The lawsuit was inspired by two dozen cases, 15 of which involved searches of cellphones, laptops, MP3 players and other electronics. Almost all involved travelers of Muslim, Middle Eastern or South Asian background, many of whom, including Mango and the tech engineer, said they are concerned they were singled out because of racial or religious profiling.

A U.S. Customs and Border Protection spokeswoman, Lynn Hollinger, said officers do not engage in racial profiling "in any way, shape or form." She said that "it is not CBP's intent to subject travelers to unwarranted scrutiny" and that a laptop may be seized if it contains information possibly tied to terrorism, narcotics smuggling, child pornography or other criminal activity.
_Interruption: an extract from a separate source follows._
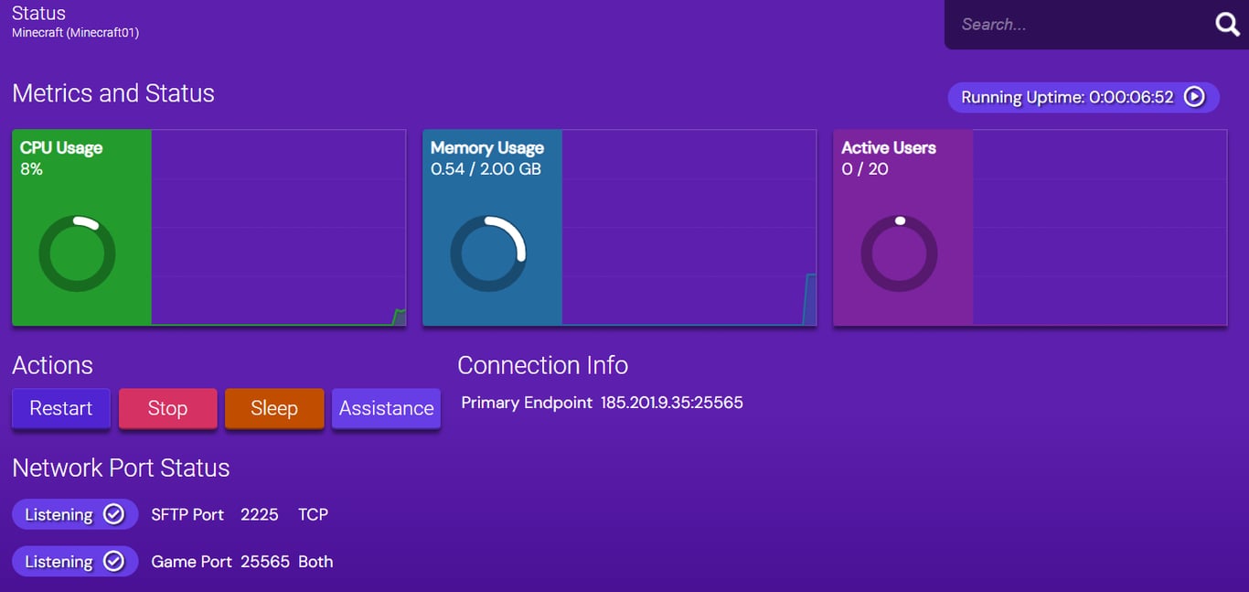Toggle the SFTP Port Listening status
Screen dimensions: 1249x592
(75, 514)
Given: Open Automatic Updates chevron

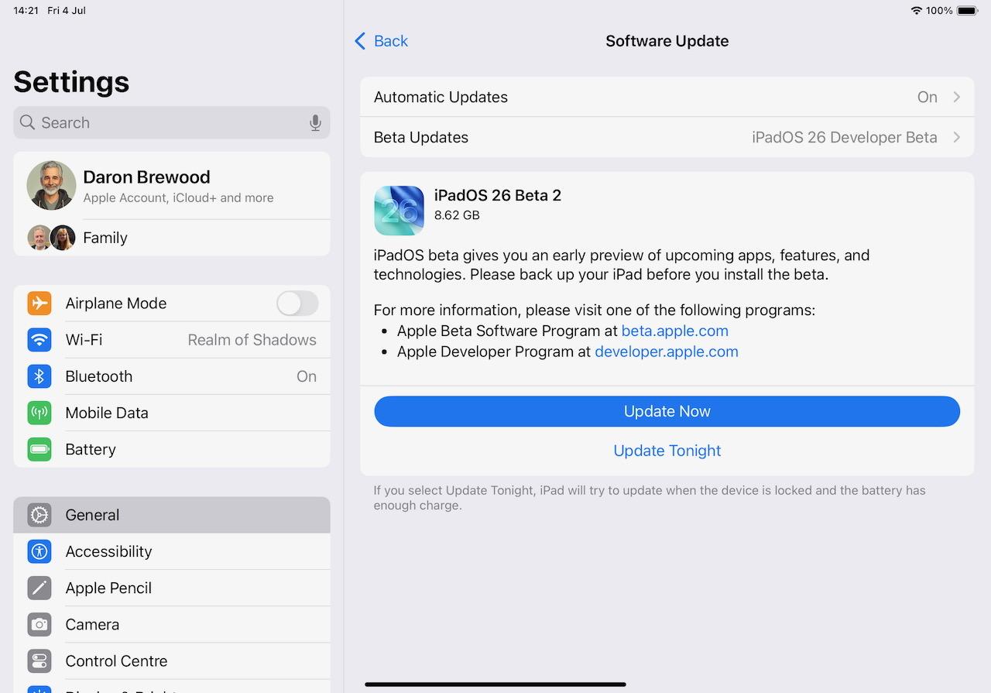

The reason for a search is not always made clear. The Association of Corporate Travel Executives, which represents 2,500 business executives in the United States and abroad, said it has tracked complaints from several members, including Udy, whose laptops have been seized and their contents copied before usually being returned days later, said Susan Gurley, executive director of ACTE. Gurley said none of the travelers who have complained to the ACTE raised concerns about racial or ethnic profiling. Gurley said none of the travelers were charged with a crime.

"I was assured that my laptop would be given back to me in 10 or 15 days," said Udy, who continues to fly into and out of the United States. She said the federal agent copied her log-on and password, and asked her to show him a recent document and how she gains access to Microsoft Word. She was asked to pull up her e-mail but could not because of lack of Internet access. With ACTE's help, she pressed for relief. More than a year later, Udy has received neither her laptop nor an explanation.

ACTE last year filed a Freedom of Information Act request to press the government for information on what happens to data seized from laptops and other electronic devices. "Is it destroyed right then and there if the person is in fact just a regular business traveler?" Gurley asked. "People are quite concerned. They don't want proprietary business information floating, not knowing where it has landed or where it is going. It increases the anxiety level."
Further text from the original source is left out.